The 96 GeV Diphoton Excess in the Seesaw Extensions of the Natural NMSSM

TL;DR

This paper explores how the extended NMSSM with a seesaw mechanism can explain the 96 GeV diphoton excess observed at CMS and LEP-II, while remaining consistent with various experimental constraints.

Contribution

It demonstrates that the seesaw-extended NMSSM can naturally account for the 96 GeV excesses and aligns with current experimental data, offering a viable supersymmetric explanation.

Findings

The model predicts the 96 GeV diphoton excesses within its parameter space.

It remains consistent with Higgs, B-physics, and dark matter constraints.

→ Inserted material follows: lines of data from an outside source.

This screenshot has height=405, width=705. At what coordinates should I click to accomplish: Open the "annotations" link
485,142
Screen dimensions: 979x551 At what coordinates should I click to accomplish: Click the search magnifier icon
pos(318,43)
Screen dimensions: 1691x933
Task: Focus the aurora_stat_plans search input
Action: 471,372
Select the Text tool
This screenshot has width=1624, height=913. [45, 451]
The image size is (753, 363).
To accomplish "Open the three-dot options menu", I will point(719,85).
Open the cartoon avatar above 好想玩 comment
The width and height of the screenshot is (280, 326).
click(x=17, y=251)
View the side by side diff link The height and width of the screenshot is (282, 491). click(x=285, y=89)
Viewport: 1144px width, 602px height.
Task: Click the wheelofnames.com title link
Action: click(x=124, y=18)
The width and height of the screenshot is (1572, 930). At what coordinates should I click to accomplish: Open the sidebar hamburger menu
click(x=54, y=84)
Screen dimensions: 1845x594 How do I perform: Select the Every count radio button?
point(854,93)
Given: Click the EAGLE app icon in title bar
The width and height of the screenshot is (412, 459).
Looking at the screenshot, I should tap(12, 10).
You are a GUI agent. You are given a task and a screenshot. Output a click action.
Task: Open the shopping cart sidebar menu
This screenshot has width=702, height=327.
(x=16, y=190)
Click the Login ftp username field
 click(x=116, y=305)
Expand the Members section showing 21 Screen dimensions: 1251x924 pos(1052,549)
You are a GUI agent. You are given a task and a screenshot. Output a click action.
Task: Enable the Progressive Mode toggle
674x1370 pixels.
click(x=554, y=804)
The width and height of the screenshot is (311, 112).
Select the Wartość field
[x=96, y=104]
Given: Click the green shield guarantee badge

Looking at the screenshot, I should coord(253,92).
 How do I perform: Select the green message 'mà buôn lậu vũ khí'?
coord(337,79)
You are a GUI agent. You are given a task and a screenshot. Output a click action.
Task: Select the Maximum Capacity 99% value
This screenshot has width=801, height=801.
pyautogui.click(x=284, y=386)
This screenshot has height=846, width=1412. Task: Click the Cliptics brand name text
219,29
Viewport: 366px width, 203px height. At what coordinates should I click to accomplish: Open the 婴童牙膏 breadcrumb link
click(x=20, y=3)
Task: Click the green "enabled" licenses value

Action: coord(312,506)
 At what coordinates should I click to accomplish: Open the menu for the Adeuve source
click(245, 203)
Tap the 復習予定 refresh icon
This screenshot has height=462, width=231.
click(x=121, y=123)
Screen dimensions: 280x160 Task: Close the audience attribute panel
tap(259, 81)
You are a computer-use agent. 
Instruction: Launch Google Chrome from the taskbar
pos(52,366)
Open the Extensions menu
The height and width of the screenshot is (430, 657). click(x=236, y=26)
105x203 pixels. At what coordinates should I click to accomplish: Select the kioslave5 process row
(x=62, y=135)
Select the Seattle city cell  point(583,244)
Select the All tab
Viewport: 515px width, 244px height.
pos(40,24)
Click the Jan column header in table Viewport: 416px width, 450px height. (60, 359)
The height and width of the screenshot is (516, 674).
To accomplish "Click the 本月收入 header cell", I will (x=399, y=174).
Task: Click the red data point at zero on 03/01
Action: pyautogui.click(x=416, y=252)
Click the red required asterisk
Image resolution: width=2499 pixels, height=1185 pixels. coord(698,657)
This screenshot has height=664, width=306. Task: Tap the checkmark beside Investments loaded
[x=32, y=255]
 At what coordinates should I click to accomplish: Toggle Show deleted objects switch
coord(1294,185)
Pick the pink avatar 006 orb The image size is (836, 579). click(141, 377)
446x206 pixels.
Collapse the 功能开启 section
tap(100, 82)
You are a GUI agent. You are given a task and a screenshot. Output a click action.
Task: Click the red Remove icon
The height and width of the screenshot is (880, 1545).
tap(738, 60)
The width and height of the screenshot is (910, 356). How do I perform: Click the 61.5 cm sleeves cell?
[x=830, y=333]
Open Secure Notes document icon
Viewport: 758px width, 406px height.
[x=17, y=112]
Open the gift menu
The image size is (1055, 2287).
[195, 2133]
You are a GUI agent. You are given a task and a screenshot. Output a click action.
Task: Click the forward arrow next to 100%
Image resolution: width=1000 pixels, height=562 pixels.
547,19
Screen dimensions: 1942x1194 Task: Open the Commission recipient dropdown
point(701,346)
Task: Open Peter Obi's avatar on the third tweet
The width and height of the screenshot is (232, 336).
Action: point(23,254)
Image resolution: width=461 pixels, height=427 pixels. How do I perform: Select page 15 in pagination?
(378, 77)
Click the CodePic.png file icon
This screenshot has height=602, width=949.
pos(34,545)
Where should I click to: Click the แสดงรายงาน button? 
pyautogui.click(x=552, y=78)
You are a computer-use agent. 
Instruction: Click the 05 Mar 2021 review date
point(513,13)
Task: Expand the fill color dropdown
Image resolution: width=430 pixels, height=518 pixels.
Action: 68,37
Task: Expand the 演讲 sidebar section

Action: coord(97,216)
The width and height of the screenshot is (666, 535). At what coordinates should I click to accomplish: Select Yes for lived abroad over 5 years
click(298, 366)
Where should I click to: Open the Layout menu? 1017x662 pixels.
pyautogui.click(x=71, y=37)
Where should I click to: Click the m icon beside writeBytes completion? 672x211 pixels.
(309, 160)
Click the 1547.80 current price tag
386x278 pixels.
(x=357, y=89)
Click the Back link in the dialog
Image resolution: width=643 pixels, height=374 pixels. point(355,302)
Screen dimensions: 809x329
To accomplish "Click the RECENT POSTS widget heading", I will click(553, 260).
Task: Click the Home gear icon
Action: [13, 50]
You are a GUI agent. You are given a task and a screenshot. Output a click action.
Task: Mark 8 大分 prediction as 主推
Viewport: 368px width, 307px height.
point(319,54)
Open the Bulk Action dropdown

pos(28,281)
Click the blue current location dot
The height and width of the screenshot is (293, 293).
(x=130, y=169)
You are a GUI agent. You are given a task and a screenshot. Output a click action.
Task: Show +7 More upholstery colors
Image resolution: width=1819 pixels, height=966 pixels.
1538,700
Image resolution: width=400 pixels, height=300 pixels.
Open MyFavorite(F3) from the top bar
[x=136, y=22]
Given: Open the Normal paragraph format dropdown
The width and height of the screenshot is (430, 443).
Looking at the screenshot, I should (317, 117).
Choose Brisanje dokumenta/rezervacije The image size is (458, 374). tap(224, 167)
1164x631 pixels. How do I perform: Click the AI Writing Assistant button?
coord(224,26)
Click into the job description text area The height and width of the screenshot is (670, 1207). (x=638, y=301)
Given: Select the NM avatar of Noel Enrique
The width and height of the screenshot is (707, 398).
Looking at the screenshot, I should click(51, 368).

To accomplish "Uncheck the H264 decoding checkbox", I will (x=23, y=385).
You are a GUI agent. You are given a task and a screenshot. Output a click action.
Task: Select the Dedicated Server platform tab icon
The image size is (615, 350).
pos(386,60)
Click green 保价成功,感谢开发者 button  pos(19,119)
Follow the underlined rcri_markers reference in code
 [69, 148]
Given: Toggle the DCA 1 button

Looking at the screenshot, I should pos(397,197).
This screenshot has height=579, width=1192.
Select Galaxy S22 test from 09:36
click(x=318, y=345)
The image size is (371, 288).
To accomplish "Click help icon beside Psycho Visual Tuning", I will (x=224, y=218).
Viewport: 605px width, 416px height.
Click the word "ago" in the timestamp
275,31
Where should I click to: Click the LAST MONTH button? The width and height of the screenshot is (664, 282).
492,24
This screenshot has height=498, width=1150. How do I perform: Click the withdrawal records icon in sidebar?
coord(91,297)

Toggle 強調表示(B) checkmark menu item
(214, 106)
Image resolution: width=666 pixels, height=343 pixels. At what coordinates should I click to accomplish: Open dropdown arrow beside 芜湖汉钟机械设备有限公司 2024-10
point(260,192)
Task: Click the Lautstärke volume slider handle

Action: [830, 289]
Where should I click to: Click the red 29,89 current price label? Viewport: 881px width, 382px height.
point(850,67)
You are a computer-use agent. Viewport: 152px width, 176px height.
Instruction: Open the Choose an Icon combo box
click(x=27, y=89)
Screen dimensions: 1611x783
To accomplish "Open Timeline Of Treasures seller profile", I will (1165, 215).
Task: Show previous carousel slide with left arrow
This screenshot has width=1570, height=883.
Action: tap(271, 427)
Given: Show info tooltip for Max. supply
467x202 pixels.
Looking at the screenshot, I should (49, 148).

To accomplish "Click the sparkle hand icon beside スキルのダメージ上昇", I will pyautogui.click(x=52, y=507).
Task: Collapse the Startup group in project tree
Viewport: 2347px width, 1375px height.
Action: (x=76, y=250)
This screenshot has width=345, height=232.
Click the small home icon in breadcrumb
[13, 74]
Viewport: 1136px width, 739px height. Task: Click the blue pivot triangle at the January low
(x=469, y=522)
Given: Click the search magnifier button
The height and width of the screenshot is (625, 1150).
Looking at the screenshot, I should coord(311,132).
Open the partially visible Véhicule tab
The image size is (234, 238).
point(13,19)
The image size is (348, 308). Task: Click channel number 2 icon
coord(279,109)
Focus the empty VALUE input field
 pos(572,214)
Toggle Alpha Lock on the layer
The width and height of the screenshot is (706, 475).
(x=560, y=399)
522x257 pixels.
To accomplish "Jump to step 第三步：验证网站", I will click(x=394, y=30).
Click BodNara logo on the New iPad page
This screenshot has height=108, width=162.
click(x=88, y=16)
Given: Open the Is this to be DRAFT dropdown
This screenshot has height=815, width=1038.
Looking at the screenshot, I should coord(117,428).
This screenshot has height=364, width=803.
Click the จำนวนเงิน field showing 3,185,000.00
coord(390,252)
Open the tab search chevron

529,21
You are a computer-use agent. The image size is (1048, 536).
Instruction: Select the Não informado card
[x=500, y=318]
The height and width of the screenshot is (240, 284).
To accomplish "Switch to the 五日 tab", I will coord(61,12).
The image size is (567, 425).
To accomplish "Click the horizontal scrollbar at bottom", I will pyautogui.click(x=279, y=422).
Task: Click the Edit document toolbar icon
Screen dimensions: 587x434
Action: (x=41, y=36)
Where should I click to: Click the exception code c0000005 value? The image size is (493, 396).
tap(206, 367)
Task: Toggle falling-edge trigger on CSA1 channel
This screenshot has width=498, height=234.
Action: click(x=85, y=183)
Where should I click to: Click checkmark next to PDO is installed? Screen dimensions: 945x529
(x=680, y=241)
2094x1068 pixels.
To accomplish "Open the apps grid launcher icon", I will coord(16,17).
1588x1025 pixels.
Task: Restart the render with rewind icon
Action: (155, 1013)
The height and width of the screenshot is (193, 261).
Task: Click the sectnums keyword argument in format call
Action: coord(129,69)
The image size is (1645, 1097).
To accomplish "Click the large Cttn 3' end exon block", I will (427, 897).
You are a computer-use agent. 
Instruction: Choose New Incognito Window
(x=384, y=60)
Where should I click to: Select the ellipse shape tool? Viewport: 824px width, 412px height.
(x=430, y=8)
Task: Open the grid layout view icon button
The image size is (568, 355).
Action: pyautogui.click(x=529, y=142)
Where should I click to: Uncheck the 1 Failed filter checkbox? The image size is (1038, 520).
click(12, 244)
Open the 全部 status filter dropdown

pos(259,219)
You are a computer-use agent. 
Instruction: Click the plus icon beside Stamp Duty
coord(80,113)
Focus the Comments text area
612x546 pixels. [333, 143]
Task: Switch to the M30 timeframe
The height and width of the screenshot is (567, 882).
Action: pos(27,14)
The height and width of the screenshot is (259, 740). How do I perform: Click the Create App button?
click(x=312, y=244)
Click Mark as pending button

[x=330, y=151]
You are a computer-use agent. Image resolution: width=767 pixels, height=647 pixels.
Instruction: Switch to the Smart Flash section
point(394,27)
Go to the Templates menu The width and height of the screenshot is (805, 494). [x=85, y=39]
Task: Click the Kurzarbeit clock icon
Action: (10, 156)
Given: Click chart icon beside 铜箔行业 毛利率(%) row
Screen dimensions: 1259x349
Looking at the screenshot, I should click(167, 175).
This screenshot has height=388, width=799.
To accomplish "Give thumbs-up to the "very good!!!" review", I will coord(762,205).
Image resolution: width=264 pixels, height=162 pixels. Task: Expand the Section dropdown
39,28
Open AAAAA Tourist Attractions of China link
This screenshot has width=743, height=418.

Some predictions can be tested in future DM and LHC experiments.

Abstract

The Next-to Minimal Supersymmetric Standard Model (NMSSM) with a Type-I seesaw mechanism extends the NMSSM by three generations of right-handed neutrino fields to generate neutrino mass. As a byproduct it renders the lightest sneutrino as a viable DM candidate. Due to the gauge singlet nature of the DM, its scattering with nucleon is suppressed in most cases to coincide spontaneously with the latest XENON-1T results. Consequently, broad parameter spaces in the Higgs sector, especially a light Higgsino mass, are resurrected as experimentally allowed, which makes the theory well suited to explain the long standing $b \bar{b}$ excess at LEP-II and the continuously observed $\gamma \gamma$ excess by CMS collaboration. We show by both analytic formulas and numerical results that the theory can naturally predict the central values of the excesses in its broad parameter space, and the explanations are consistent with the Higgs data of the discovered Higgs boson, $B-$physics and DM physics measurements, the electroweak precision data as well as the LHC search for sparticles. Part of the explanations may be tested by future DM experiments and the SUSY search at the LHC.